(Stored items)
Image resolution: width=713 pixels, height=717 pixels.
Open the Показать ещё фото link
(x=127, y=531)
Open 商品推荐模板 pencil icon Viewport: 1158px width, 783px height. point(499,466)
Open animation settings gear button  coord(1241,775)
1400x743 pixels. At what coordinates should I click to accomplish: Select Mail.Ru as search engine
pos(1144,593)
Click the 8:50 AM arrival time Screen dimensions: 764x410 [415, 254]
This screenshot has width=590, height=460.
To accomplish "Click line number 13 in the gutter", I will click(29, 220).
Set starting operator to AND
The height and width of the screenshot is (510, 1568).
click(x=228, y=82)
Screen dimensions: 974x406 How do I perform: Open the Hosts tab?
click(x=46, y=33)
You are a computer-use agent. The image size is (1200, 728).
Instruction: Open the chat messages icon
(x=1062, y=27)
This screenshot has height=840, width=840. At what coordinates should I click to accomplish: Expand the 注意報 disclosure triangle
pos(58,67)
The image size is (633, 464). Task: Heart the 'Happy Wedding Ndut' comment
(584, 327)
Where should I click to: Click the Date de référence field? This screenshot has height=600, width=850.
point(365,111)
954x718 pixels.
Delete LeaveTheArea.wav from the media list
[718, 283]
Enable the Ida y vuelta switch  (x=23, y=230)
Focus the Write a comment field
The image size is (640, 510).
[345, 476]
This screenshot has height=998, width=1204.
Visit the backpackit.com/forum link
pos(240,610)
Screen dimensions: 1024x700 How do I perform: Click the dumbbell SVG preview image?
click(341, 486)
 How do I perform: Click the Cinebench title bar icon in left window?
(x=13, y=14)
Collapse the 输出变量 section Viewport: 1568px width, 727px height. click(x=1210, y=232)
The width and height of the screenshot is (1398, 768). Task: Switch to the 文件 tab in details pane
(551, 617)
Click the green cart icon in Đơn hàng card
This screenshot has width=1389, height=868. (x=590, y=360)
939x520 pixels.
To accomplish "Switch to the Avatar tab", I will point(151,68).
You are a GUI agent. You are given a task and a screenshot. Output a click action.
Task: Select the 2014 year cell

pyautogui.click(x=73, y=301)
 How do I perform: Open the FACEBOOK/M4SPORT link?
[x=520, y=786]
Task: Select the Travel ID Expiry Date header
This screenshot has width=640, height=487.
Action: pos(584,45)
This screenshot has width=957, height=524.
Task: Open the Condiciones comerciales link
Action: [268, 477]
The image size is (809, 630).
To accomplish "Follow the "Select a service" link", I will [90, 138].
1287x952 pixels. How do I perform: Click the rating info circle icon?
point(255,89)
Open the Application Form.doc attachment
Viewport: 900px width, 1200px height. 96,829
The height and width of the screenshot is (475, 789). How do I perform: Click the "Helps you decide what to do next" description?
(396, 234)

TASK TO CARRY OUT: The answer should consist of every line above in which "agent" appears.

EXPECTED OUTPUT:
You are a computer-use agent. The image size is (1200, 728).
You are a GUI agent. You are given a task and a screenshot. Output a click action.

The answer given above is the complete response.